### Work item
Filter on the word "Switch": copy each matching line from the listing below.

### Material provided
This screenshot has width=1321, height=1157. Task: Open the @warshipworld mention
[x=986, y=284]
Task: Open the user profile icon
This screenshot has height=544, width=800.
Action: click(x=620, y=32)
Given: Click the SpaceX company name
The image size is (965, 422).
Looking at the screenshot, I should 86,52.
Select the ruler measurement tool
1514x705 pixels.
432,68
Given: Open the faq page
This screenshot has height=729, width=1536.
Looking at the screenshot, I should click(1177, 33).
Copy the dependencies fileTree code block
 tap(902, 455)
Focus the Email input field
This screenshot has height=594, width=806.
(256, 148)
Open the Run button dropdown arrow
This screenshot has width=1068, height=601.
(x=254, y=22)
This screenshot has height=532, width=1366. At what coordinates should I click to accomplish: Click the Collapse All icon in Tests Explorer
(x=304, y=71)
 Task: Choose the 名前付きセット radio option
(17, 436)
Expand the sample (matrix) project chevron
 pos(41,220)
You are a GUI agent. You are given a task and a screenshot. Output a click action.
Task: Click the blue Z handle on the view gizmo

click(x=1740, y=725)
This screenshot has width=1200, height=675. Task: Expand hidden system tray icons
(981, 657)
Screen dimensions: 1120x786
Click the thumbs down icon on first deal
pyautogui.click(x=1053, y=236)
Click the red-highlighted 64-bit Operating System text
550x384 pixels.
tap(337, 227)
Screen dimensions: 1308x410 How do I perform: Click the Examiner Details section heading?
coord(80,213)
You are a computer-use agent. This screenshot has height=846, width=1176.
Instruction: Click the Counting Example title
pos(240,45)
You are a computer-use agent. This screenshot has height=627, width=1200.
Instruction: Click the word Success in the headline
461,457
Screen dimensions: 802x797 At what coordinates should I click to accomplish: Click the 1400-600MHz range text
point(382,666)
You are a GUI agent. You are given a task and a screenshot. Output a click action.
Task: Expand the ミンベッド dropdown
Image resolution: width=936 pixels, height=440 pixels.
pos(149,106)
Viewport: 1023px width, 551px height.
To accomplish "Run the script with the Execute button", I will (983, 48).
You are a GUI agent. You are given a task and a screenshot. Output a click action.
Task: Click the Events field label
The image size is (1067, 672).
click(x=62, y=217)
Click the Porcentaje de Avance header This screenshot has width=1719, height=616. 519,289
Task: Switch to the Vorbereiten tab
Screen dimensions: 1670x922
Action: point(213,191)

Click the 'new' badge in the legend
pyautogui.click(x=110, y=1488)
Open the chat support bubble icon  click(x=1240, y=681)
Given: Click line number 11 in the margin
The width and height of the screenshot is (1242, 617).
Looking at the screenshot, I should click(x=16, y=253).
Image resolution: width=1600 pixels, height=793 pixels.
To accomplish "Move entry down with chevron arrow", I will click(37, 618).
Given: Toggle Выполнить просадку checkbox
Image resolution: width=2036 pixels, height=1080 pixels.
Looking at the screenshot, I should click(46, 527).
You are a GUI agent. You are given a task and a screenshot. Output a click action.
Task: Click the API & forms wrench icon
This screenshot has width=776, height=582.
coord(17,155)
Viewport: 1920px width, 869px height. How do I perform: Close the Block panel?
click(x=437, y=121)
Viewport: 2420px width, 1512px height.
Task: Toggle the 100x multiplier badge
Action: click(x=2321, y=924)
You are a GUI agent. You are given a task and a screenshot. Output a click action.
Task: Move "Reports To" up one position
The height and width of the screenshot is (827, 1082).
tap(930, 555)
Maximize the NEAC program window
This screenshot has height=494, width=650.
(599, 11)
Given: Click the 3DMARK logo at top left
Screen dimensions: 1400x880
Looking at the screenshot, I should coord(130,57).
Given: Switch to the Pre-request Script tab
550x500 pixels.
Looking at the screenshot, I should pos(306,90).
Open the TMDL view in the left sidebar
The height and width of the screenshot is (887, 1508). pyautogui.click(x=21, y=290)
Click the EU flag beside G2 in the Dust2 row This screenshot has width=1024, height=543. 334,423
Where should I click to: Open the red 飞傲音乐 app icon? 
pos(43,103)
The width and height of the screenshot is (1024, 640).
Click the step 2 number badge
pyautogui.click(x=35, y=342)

### Response area
Task: Switch to the Vorbereiten tab
Given: Switch to the Pre-request Script tab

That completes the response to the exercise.